Who Qualifies as a Supervisor? While AB 1825 does not define “supervisor,” presumably, the definition contained in the FEHA will apply. A “supervisor” is any individual having the authority “to hire, transfer, suspend, lay off, recall, promote, discharge, assign, reward, or discipline other employees, or the responsibility to direct them, or to adjust their grievances, or effectively to recommend that action. . . if the exercise of that authority is not of a merely clerical nature, but requires the use of independent judgment.” (Government Code § 12926(r)).
What Must the Training Involve and Under what Setting Should Training Be Engaged?
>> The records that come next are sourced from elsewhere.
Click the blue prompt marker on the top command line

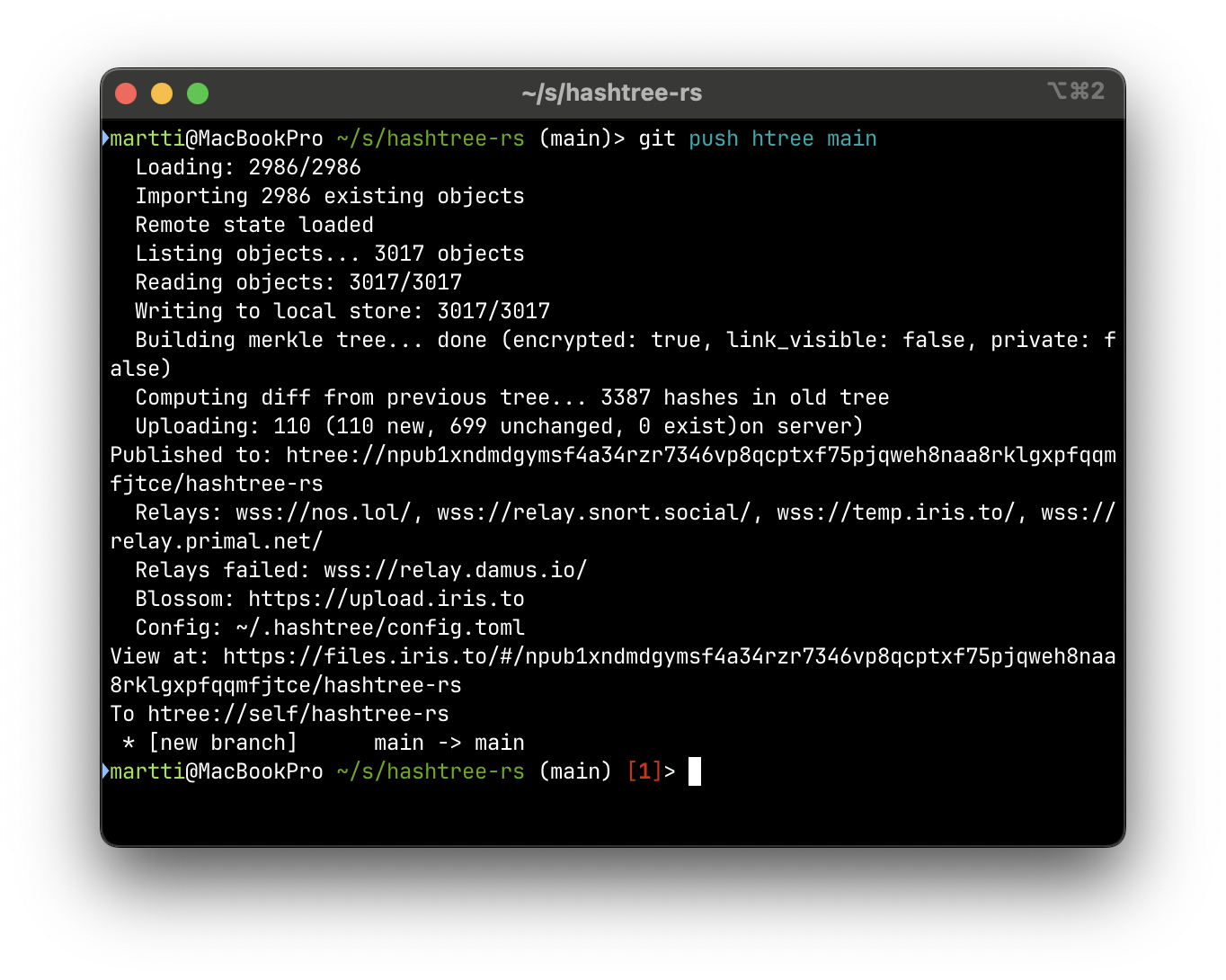coord(105,138)
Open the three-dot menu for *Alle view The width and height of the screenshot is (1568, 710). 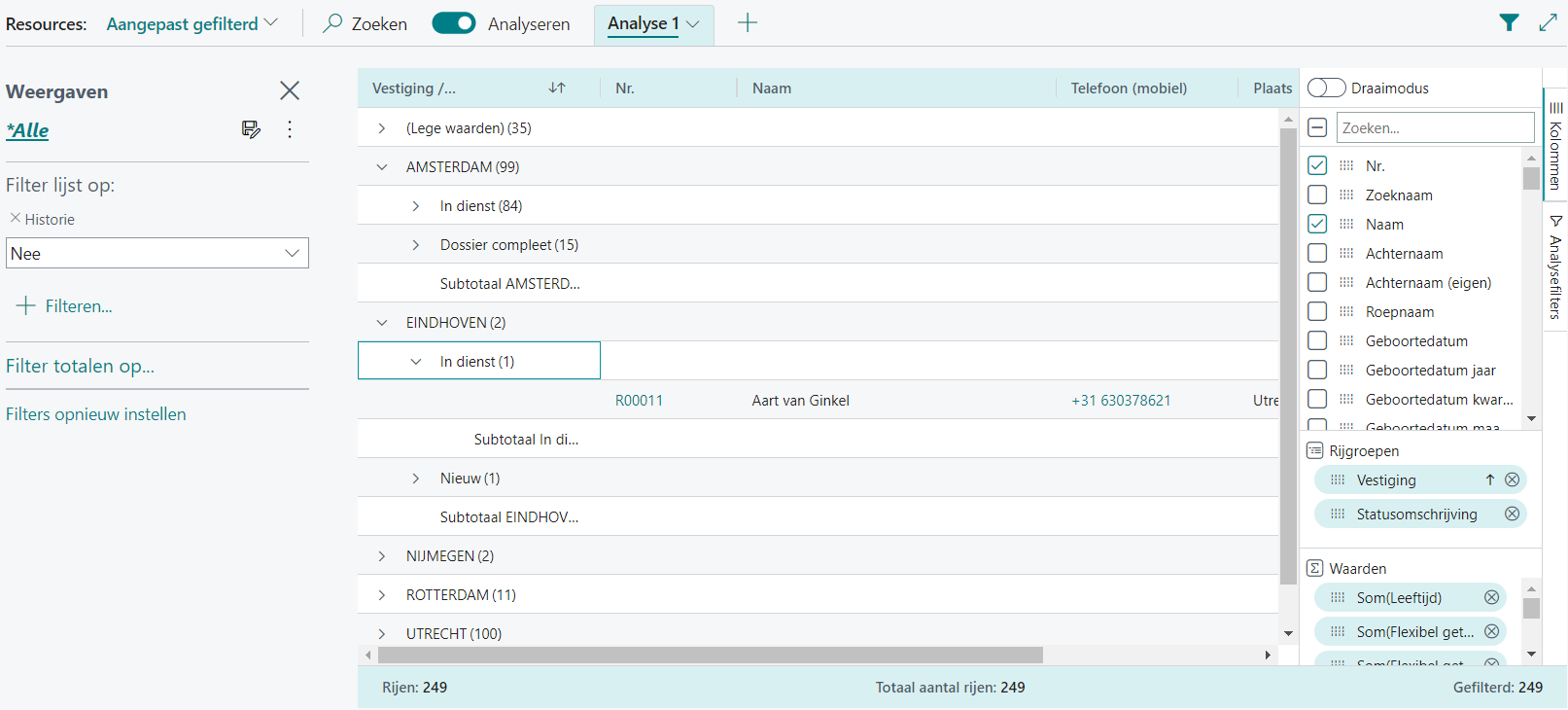tap(290, 129)
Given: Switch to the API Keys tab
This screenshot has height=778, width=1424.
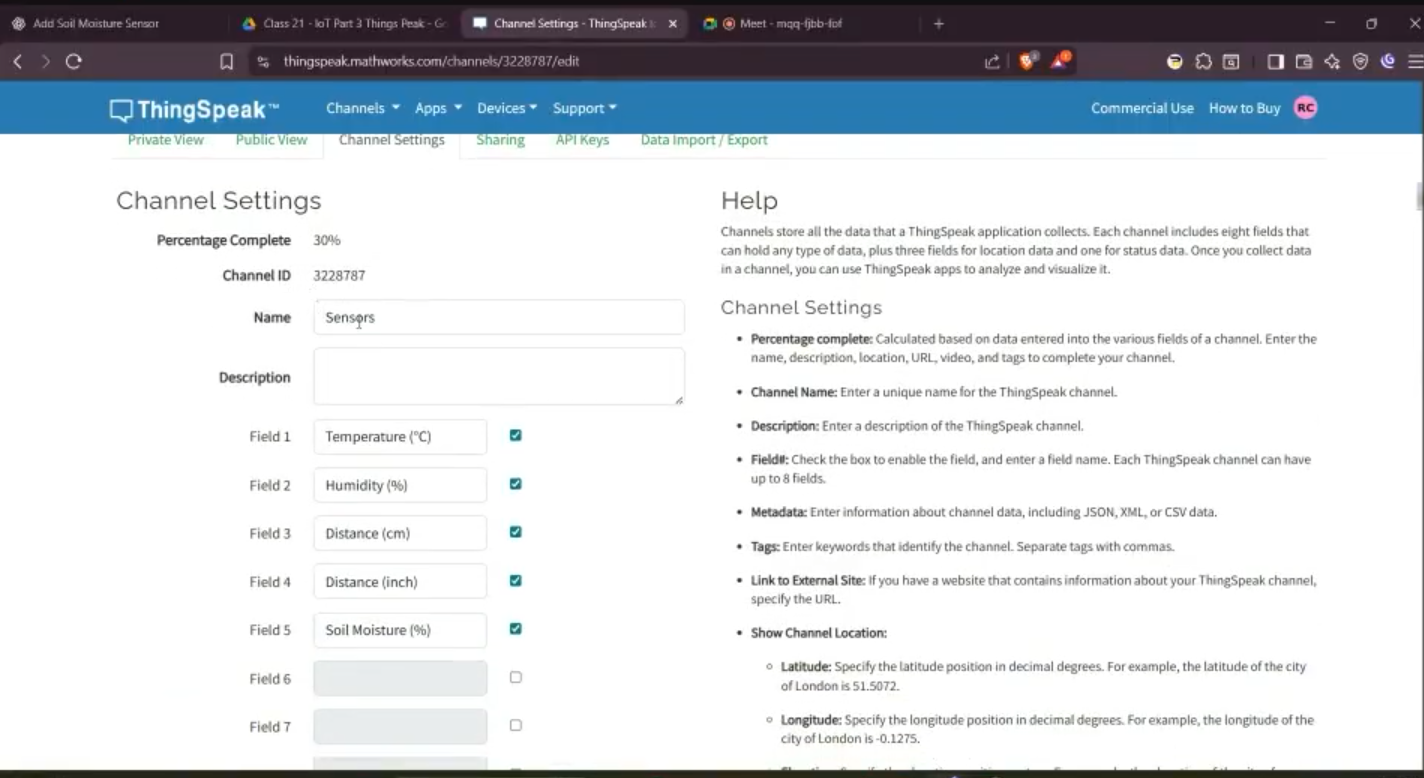Looking at the screenshot, I should coord(582,140).
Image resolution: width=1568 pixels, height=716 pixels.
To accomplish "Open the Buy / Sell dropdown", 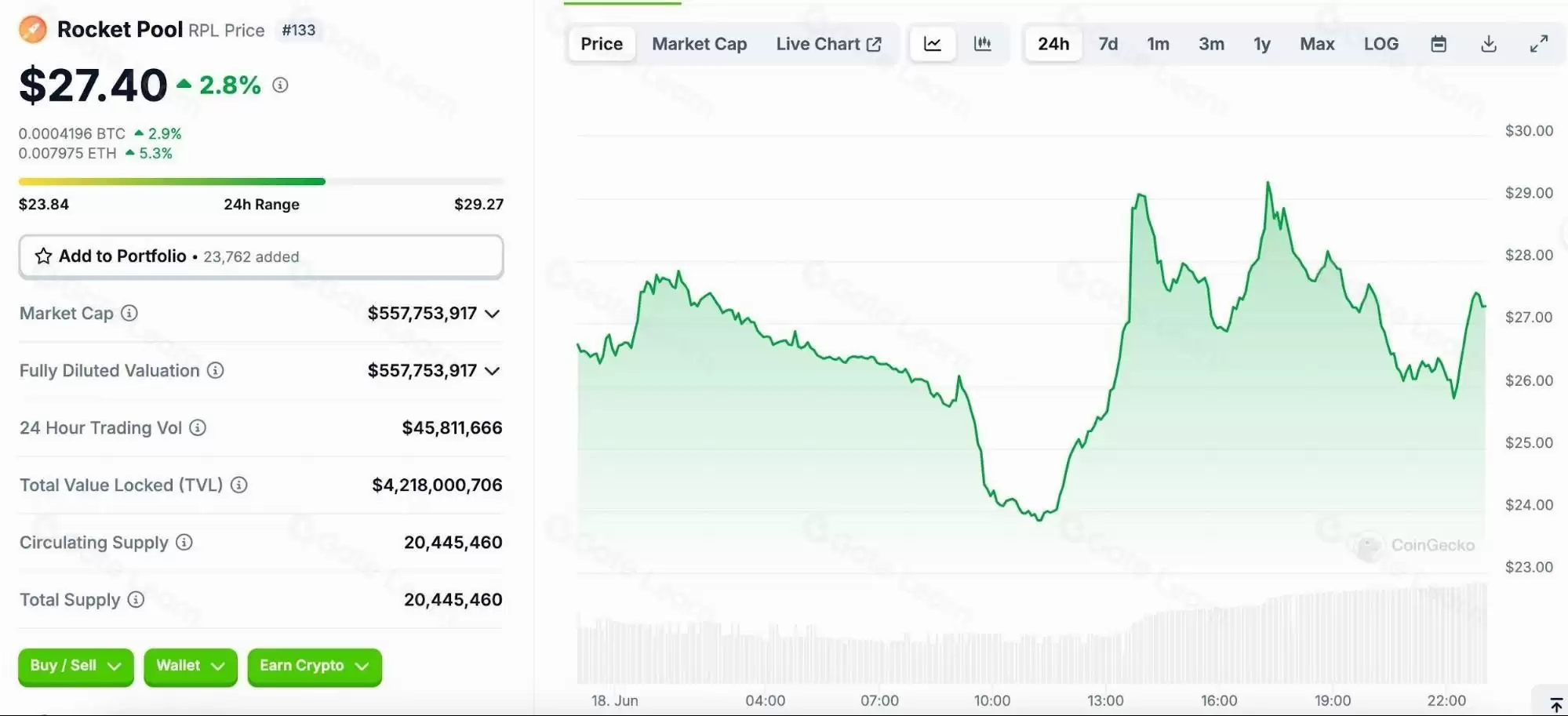I will coord(75,666).

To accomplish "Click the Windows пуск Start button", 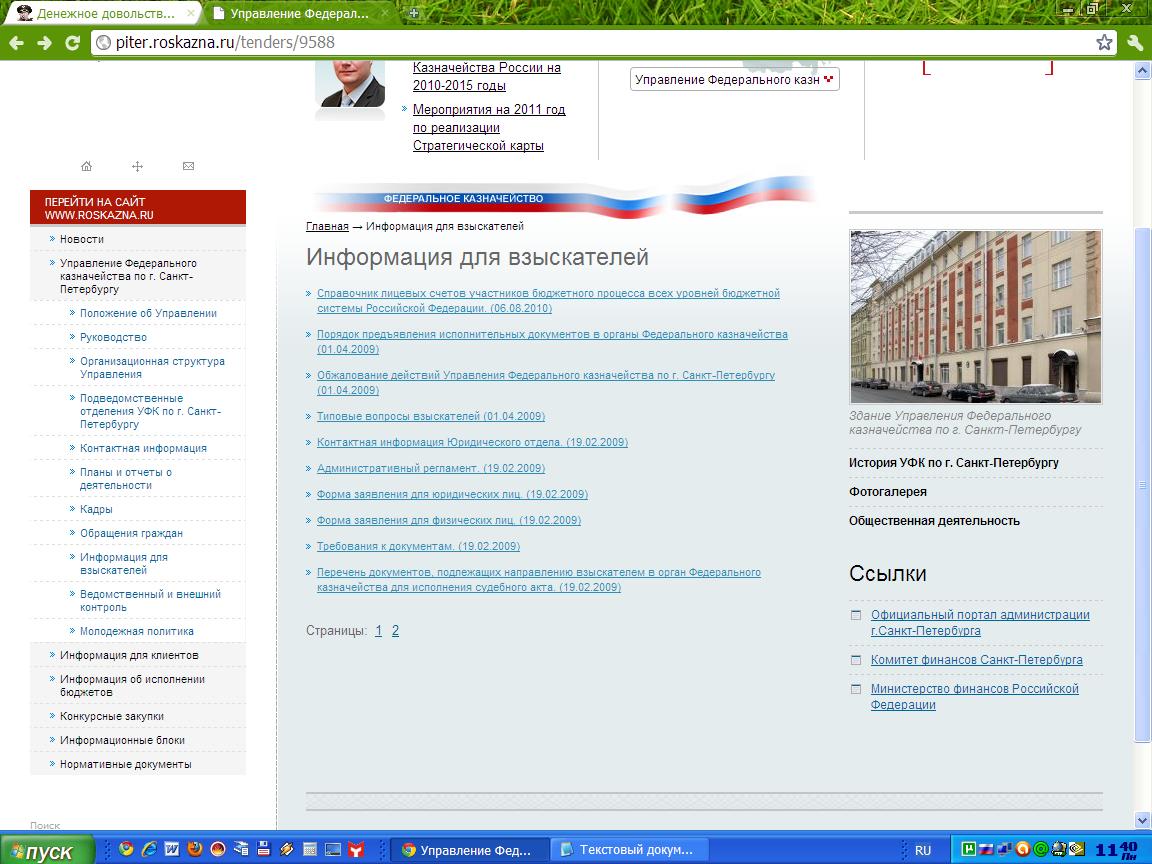I will click(46, 850).
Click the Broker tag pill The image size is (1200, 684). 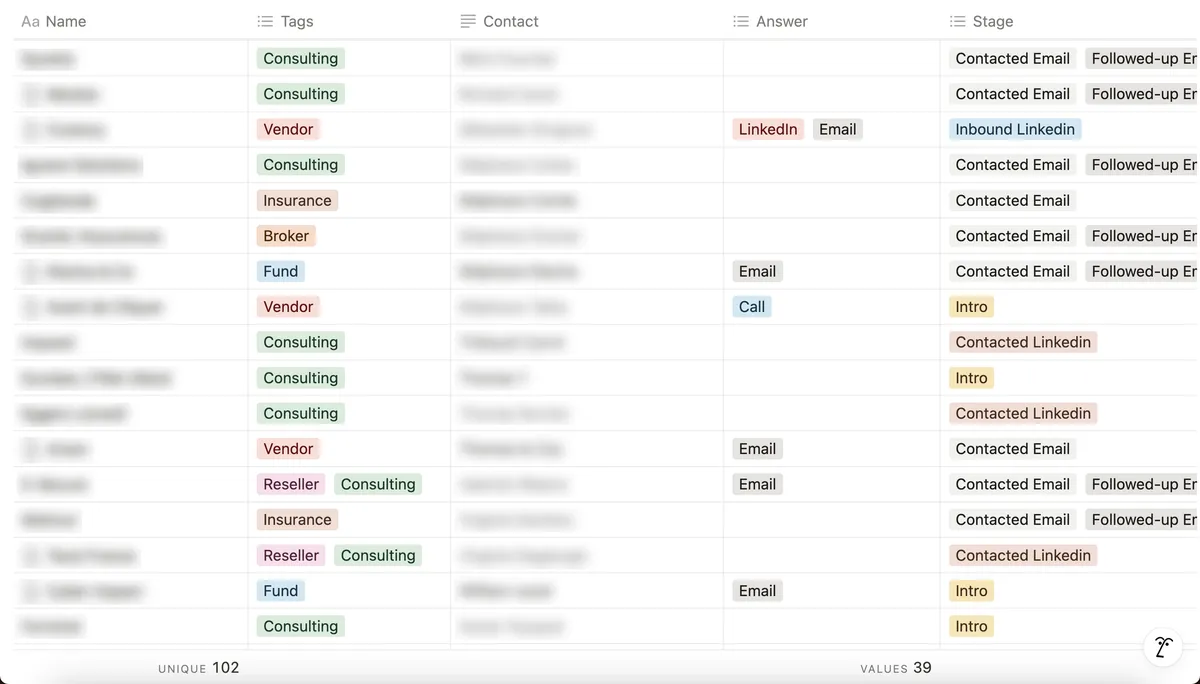click(286, 235)
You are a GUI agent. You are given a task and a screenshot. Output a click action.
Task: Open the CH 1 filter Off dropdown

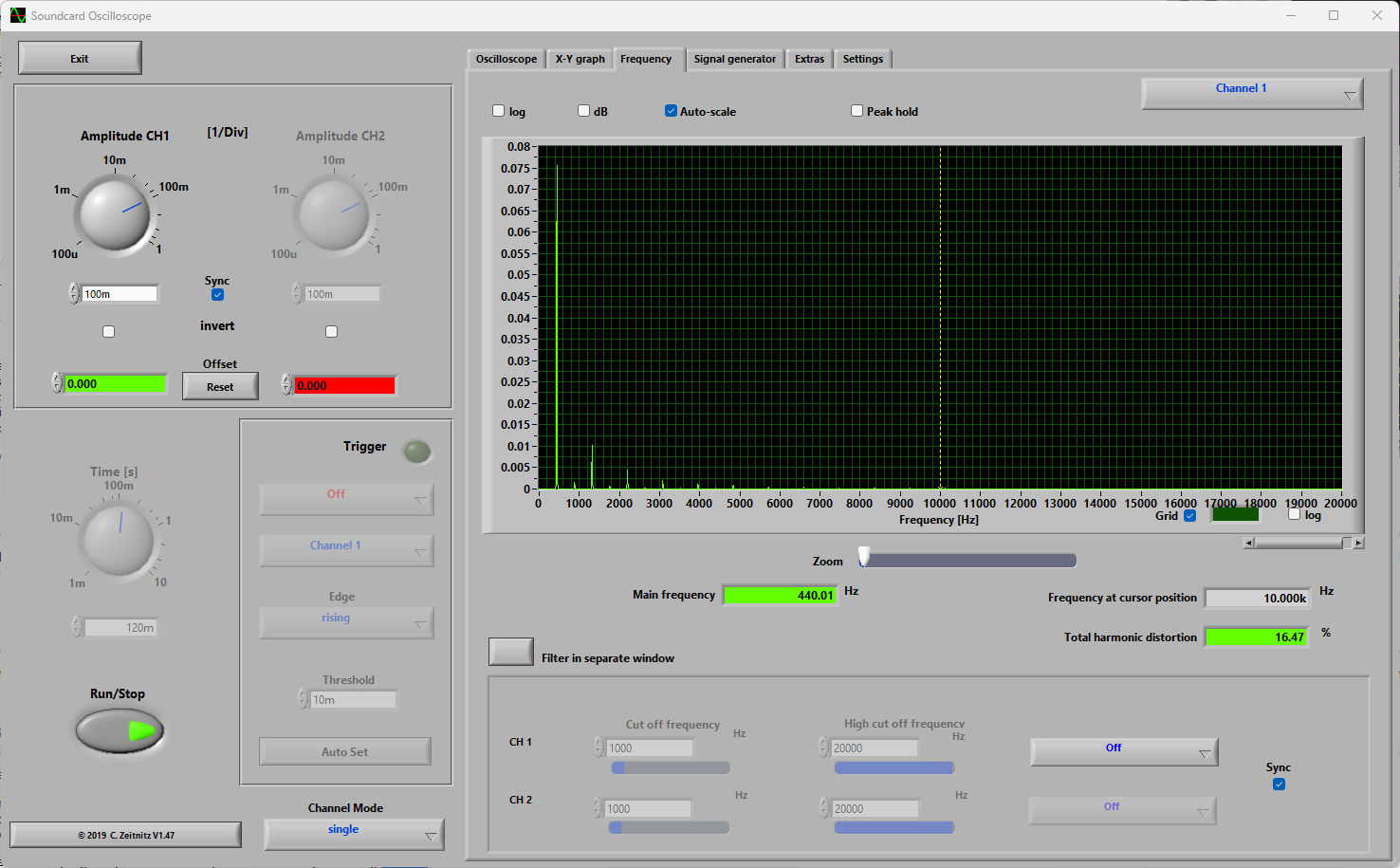tap(1123, 752)
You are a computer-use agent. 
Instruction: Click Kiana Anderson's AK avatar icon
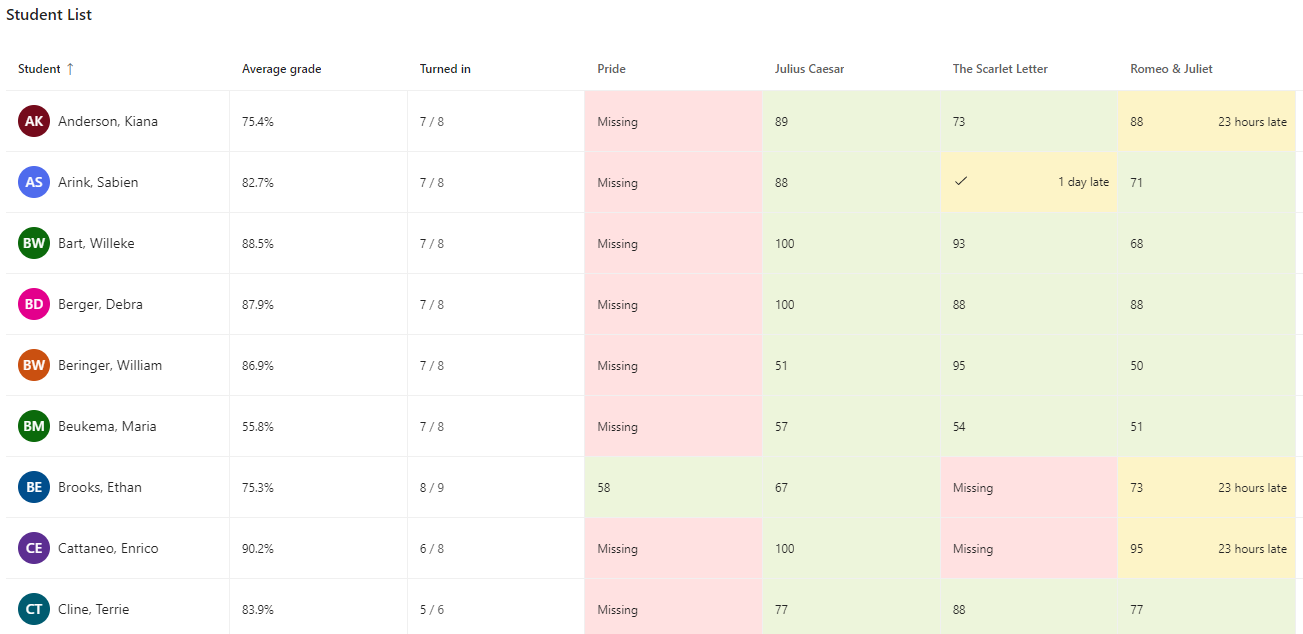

A Classroom or any setting in which participants can be interactive is required. The training must include the following:
- Information and practical guidance on federal and state statutory provisions concerning the prohibition against and the prevention of sexual harassment.
- Information on how to correct sexual harassment and remedies available to victims of sexual harassment in the workplace.
- Practical examples to assist supervisors in preventing sexual harassment, discrimination and retaliation against employees alleging or filing sexual harassment.
Who can Provide the Training? Only trainers or educators with knowledge and expertise in preventing harassment, discrimination and retaliation can provide the training. It is implied in the law that trainers should be those with both a solid training and harassment prevention background.
How Should Employers Begin Training Implementation?
- Audit the organization’s current training efforts.
- Select a qualified trainer or training firm that will meet the quality standards set forth in the Law.
- Establish the training program – topics and timing. By lengthening the training program slightly, employers should be able to cover harassment prevention based on the other categories protected under federal and state law (such as race, age and disability). Covering these extra topics will help limit workplace disputes and create a stronger defense against liability or damages if litigation arises.
- Decide who needs to be trained.
- Maintain records to prove that all appropriate personnel received training. Physical evidence is mandatory.
What is Included in the Training Seminar?
- Our representative attorney will come to you. You will need to specify the location you will use for training purposes and should be sure that the number of employees attending the seminar can fit comfortably.
- Our representative attorney will provide all course materials necessary for the inter-active training seminar.
- Attendees will be asked to sign a sign-in sheet. As a professional courtesy, a copy of the sign-in sheet will be retained at our offices and the original will be returned to you. However, you should be sure to maintain records of your own! Although we will certainly assist you in the future however we can, we will not be responsible for your company’s inability to provide physical evidence of who your attendees were.
- You will have a chance to speak with the attorney conducting your training seminar prior to it so as to discuss the time and date of the seminar, its location, the topics to be covered (sexual harassment, race, age, disability) and the estimated amount of time necessary to satisfy those topics. You will need to alert all applicable employees.
- Our attorney will minimally conduct a two hour inter-active training seminar on sexual harassment in the workplace. Additional time and/or topics may accompany this seminar if requested by you, and agreed to prior to the date of your training seminar.